The circumstances behind the arrangement are the outcome of a failed attempt several years by ThyssenKrupp and Abu Dhabi MAR to cooperate on military shipbuilding projects. A 2009 press release on the Thyssenkrupp website said it would deal with German navy and NATO contracts, while Abu Dhabi MAR was to handle business from the Middle East and North Africa.

In 2011, ThyssenKrupp announced that the deal with Abu Dhabi MAR was off, yet a small part of the agreement was completed, including the transfer of a shipyard in Kiel, Germany called HDW Gaarden to Abu Dhabi MAR. As a result, HDW Gaarden changed its name to Abu Dhabi MAR Kiel. The company website says it became German Naval Yards Kiel in 2015, but omits any mention of a link to Abu Dhabi MAR.

Yedioth said that the name change came two months before the Israel-ThyssenKrupp naval deal, and quoted sources as saying it was to ease the contract with Israel.

Abu Dhabi, which serves as the capital of the United Arab Emirates, does not recognize Israel and does not have official diplomatic or economic ties with the Jewish state. Israel and Lebanon do not have diplomatic ties either and under Israeli law its northern neighbor is considered an enemy state.

The Defense Ministry told Yedioth in a statement that “the contract to buy protective ships was signed with the German company, with direct involvement of the [German] government, that is even funding a third of the cost of the deal.”

In response to inquiries from Yedioth, German Naval Yards Kiel said it is a secondary contractor of ThyssenKrupp Sea Systems and that it contributes to the engineering of sailing vessels and to their construction in the Kiel shipyards. The company noted that all contact between the shipyard and Israeli officials was via ThyssenKrupp.

The latest revelation comes on the heels of reports that an Iranian government company owns 4.5 percent of ThyssenKrupp, which itself is at the center of a scandal over the provision of submarines and other services to the Israel Navy.
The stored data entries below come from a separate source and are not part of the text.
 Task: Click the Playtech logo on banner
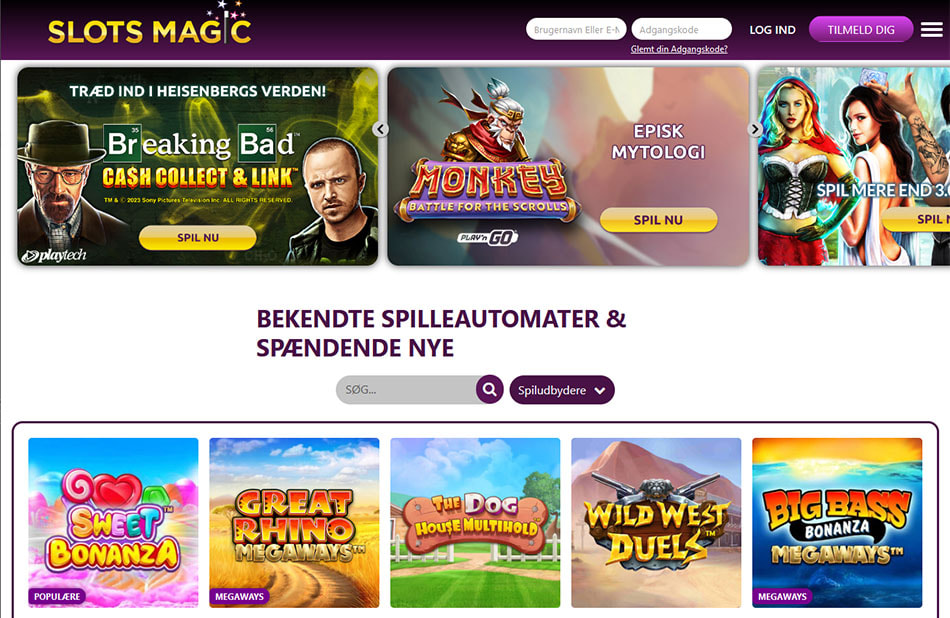click(54, 256)
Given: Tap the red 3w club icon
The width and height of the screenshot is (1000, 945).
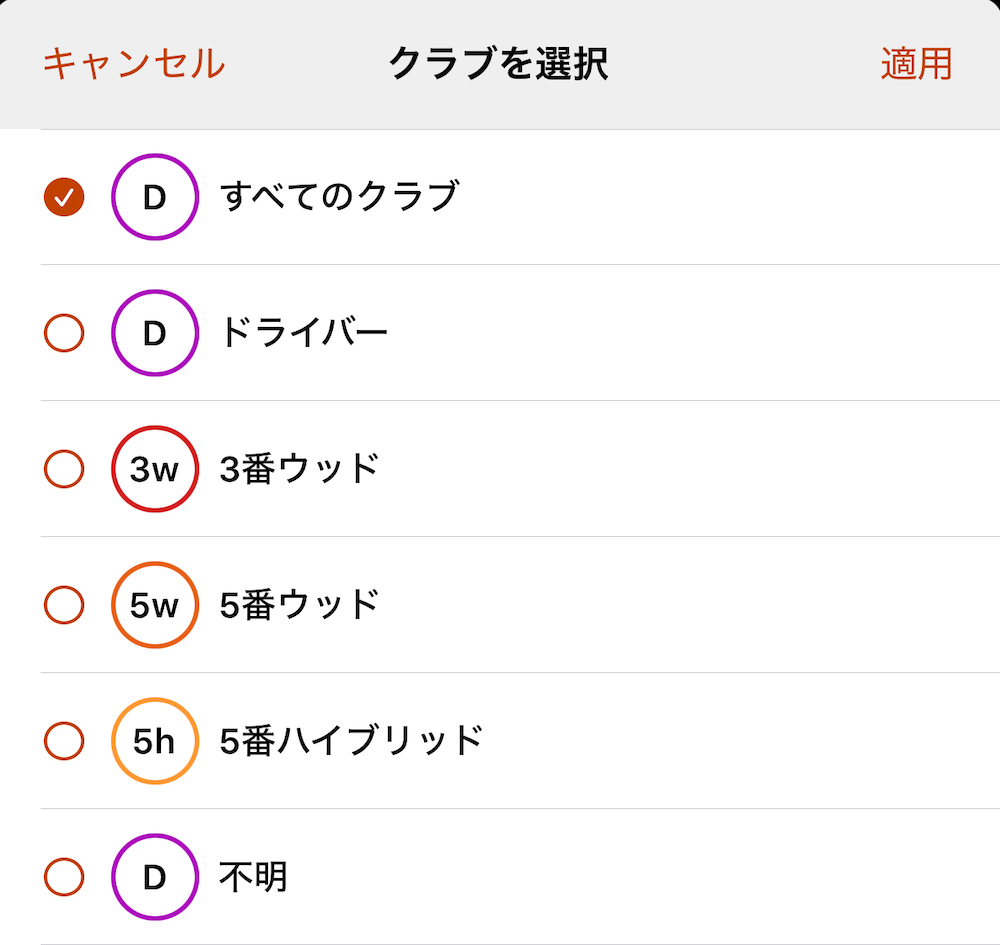Looking at the screenshot, I should point(155,469).
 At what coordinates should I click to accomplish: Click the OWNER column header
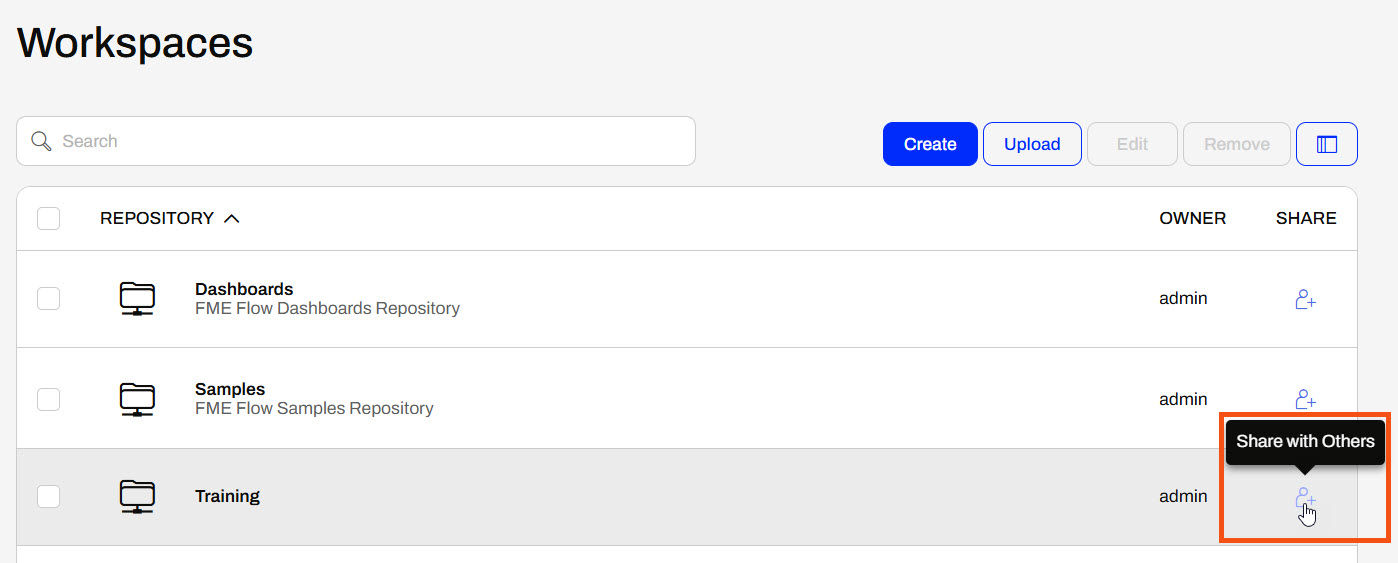(x=1192, y=218)

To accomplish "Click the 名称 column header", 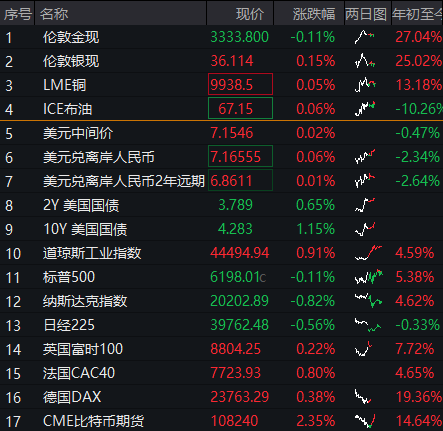I will (54, 14).
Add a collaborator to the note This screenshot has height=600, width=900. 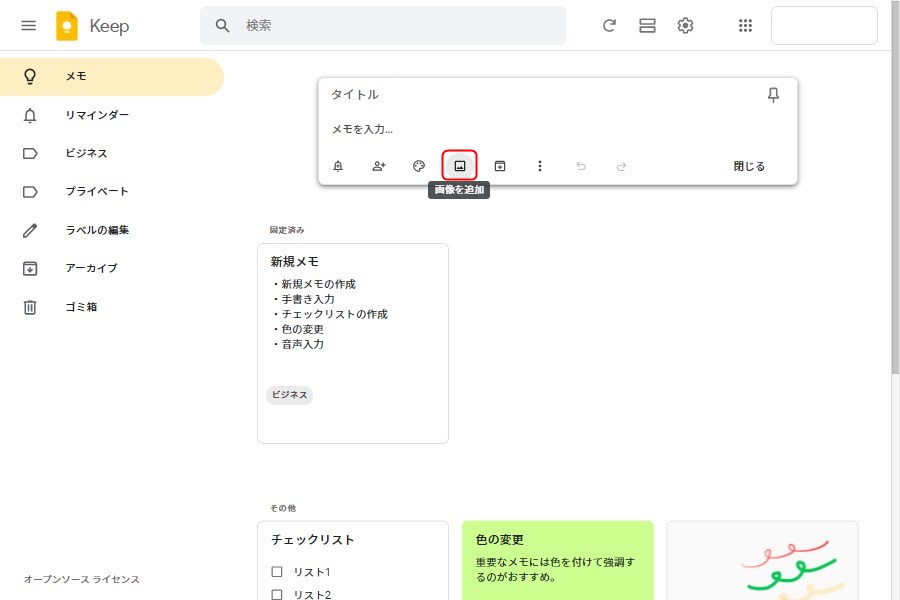tap(379, 166)
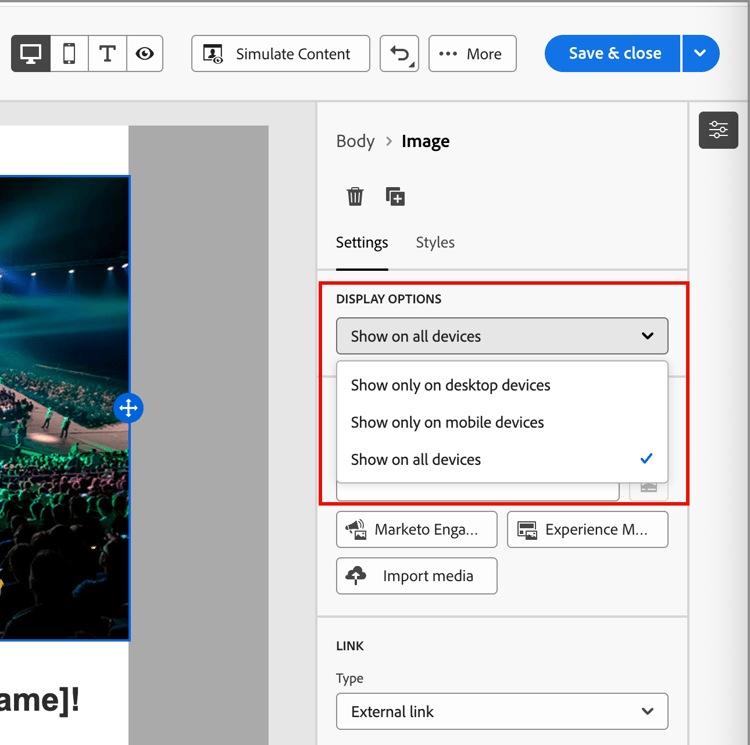Click Simulate Content button
This screenshot has height=745, width=750.
280,54
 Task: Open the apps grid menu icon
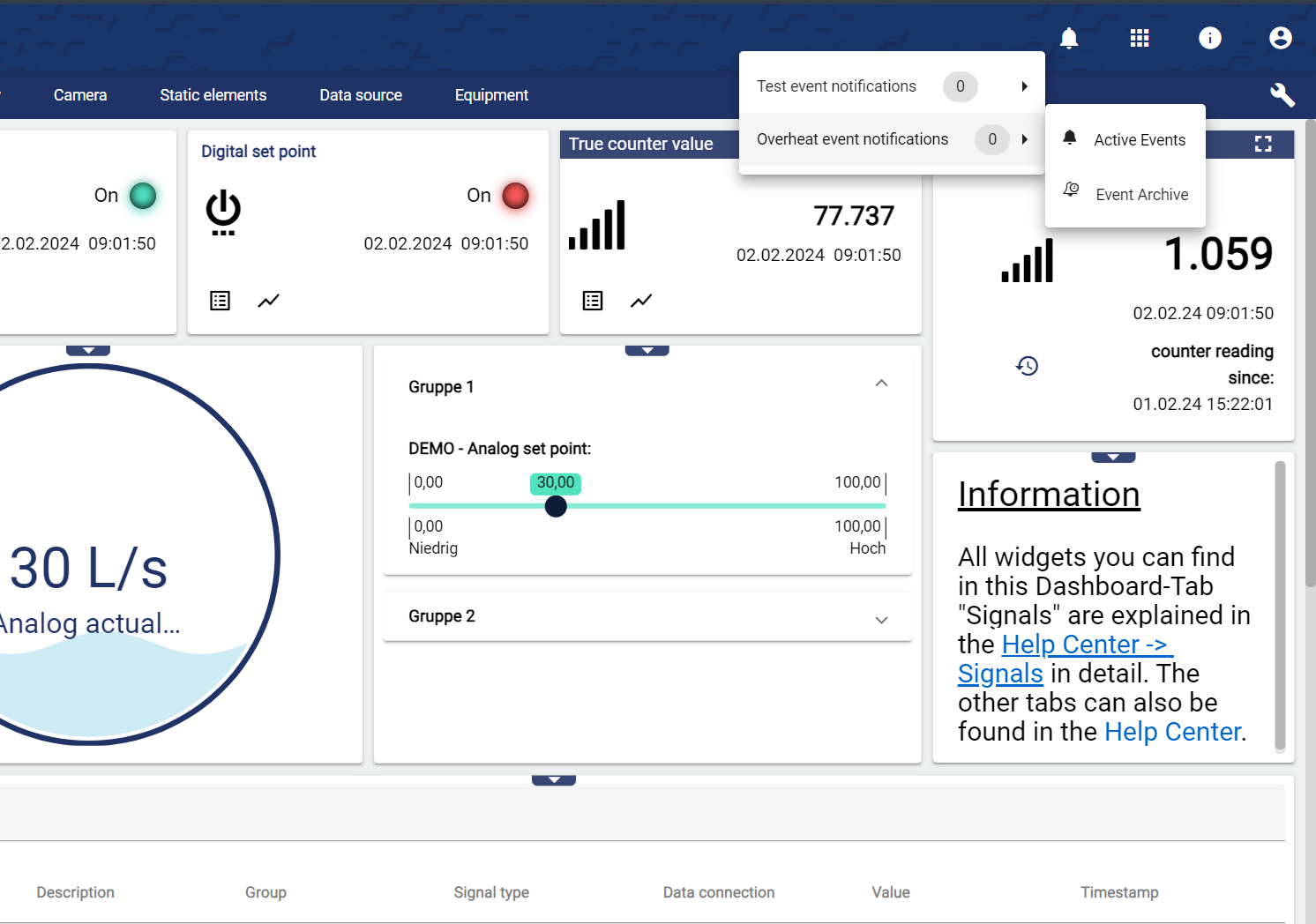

Mandelblit earlier this month ordered the police to look into allegations that Prime Minister Benjamin Netanyahu’s personal lawyer, David Shimron, used his close relationship with the premier to push Israel to purchase several submarines from ThyssenKrupp, award the company the contract for the naval vessels to defend Israel’s Mediterranean gas fields, and allow it to build a shipyard in Israel. Shimron was a representative of the company in Israel.